**PROBLEM:** Output exactly the lines from the one holding "レディースゴルフ (1024, 1135)" through the final line of the entries.

**DATA FOR THE TASK:**
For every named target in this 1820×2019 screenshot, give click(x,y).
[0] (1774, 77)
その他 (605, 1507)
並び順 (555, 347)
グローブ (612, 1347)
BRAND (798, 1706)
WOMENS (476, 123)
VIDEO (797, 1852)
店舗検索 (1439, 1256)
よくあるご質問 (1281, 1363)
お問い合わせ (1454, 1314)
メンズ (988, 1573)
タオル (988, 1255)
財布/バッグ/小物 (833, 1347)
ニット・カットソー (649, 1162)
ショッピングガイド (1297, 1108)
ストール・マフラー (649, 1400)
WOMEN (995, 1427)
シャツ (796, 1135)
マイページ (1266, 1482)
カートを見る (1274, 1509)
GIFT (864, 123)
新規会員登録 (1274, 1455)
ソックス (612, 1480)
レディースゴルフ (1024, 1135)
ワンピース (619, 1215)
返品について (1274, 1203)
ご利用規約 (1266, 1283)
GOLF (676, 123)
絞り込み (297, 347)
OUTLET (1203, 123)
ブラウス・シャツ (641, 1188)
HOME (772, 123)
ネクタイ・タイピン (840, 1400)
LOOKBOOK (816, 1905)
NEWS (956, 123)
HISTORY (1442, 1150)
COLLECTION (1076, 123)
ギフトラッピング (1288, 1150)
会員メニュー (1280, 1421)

**SOLVED EXERCISE:**
レディースゴルフ (1024, 1135)
ワンピース (619, 1215)
返品について (1274, 1203)
ご利用規約 (1266, 1283)
GOLF (676, 123)
絞り込み (297, 347)
OUTLET (1203, 123)
ブラウス・シャツ (641, 1188)
HOME (772, 123)
ネクタイ・タイピン (840, 1400)
LOOKBOOK (816, 1905)
NEWS (956, 123)
HISTORY (1442, 1150)
COLLECTION (1076, 123)
ギフトラッピング (1288, 1150)
会員メニュー (1280, 1421)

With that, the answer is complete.